Consider an IT company where annual Appraisal discussion is taking place between an employee (say Ravi) and his manager (say Mahesh)
Mahesh: Hello Ravi, how are you?
Ravi: Hi Mahesh, I am good. Thank you.
Mahesh: So shall we start?
Ravi: Yup (takes a deep breath).
Mahesh: So Ravi, let me start with thanking you for all your efforts during last 12 months. It was a challenging year for both, the company as well as the team. Although we acknowledge the various appreciations you got from customers worldwide but somewhere we feel you were not up to the mark.
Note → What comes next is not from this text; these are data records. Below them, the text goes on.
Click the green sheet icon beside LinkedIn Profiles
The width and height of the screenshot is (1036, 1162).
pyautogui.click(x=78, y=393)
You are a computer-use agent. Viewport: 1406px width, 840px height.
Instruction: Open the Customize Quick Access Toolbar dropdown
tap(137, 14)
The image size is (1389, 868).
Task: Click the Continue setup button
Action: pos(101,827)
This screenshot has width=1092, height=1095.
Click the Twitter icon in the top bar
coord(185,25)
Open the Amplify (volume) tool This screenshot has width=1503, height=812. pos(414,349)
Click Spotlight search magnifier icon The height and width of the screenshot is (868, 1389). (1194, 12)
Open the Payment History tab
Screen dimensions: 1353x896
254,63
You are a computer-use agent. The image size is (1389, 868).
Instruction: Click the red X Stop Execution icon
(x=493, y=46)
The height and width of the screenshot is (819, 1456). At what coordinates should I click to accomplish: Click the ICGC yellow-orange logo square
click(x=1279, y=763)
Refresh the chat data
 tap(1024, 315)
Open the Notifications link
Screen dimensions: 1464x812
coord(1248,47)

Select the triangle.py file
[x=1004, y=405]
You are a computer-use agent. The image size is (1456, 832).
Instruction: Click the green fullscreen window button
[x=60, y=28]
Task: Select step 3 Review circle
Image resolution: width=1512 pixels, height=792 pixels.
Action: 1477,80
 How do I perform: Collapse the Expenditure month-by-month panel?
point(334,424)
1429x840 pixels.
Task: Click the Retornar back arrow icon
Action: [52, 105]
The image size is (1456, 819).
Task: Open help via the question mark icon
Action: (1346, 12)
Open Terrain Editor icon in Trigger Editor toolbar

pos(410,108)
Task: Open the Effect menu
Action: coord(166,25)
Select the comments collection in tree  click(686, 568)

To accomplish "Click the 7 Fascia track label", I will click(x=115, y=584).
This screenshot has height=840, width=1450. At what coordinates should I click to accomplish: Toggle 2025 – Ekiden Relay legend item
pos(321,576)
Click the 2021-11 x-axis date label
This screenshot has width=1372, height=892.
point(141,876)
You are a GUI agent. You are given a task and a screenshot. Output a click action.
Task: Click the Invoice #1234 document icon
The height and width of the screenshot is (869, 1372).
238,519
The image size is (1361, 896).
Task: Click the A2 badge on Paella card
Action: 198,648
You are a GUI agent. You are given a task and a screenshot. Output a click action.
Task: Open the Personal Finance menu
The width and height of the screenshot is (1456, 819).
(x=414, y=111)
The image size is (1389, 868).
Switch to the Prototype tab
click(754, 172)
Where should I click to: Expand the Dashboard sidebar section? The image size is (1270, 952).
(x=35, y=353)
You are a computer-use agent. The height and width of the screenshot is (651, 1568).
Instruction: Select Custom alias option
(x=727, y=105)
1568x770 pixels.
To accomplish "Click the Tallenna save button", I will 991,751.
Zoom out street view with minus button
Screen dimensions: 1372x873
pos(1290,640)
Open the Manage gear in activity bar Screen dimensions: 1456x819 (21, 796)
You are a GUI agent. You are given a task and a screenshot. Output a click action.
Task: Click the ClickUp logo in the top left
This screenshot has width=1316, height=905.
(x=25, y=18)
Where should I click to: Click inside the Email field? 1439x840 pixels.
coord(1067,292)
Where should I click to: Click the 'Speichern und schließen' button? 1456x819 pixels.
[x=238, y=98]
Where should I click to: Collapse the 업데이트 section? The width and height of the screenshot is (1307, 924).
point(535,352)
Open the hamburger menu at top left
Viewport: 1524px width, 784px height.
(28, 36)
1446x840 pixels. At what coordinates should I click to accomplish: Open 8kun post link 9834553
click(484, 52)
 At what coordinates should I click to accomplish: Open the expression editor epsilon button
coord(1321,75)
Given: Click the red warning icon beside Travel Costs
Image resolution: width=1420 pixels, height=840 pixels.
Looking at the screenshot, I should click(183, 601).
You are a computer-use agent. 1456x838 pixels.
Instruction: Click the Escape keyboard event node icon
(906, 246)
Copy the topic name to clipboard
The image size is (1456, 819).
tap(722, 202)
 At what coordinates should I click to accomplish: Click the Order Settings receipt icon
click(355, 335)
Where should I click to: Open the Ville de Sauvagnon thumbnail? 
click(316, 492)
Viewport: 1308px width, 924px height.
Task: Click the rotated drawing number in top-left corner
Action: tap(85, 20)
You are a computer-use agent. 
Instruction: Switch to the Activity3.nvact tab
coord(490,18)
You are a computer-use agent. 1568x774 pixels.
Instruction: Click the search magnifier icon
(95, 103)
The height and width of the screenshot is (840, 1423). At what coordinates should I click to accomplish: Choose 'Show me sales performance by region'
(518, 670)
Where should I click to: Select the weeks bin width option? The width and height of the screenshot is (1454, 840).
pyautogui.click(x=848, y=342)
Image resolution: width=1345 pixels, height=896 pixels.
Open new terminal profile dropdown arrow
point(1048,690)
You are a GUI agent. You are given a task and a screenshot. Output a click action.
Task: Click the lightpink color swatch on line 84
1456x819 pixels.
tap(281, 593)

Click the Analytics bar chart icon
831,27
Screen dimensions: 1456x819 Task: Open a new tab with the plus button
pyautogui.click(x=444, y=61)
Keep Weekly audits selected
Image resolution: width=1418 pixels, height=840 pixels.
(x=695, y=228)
Ravi: What? Not up to the mark? May I know which mark are you talking about?
Mahesh: See that’s not the point. The thing is you did not deliver a quality product.
Ravi: Mahesh, I delivered it on time and with minimum defects.
Mahesh: See you are accepting that there were defects.
Ravi: But when you write big and complex software that has more than 1.2 billion lines of code, it is bound to have few defects. What about our earlier releases, were they free of bugs? I joined the team when there were severe escalations from customer’s side. C-SAT (Customer Satisfaction Rating) was at all-time low. Within one year I managed to bring it to acceptable levels.
Mahesh: Now please don’t indulge in ‘what-about-ism’. Managing C-SAT is part of your job. But can you deny that QA found defects in your release?
Mahesh: Not only that, there has been high attrition in your team. This excellent coder Dabholkar put his papers, another guy Pansare resigned. An architect Kalburgi moved to sales. All these count as attrition.
Ravi: Dabholkar left even before I started managing the team and Pansare was in Testing team. That team doesn’t report to me. How are you attributing these resignations to me?
Mahesh: See, they might have their reasons but the fact is that they were not comfortable working in a team where some of your close friends are working.
Ravi: And what about Kalburgi? He was under mainframes and moved to sales, I have nothing to do with his career aspirations. Ask mainframes team why he left the team.
Mahesh: Do you see? You have excuse for everything. You never own up your mistake that is another thing which goes against you.
Ravi: But there have been resignations in past as well when Akash was the team lead whole team of 15 people resigned within a quarter. Why he got promotion after that?
Mahesh: Look, everyone around feels that your performance is going down.
Ravi: But tell me how you determine my performance is degrading. The number of defects was reduced by 5% in this release. Customer satisfaction has improved from below 5 to 7.5; we got 2 new deals from the same customer and will soon start working on the project.
Mahesh: The delivery manager, the account manager and even the HR believe that you are not delivering. Surely they have right to express their opinion.
Ravi: But they always have been against me. They even denied providing any type of help when we were under severe resource crunch. On what basis are they judging me? Surely they have motive against me.
Mahesh: Look, I cant dismiss their feedback as a motivated one. Even the Cigarette shop owner at the corner was expressing concern.
Ravi: What does that Cigarette shop owner knows about my project? I am a non-smoker; I don’t have any business to do with him.
Mahesh: That won’t change anything Ravi. Fact is they want you out of the project.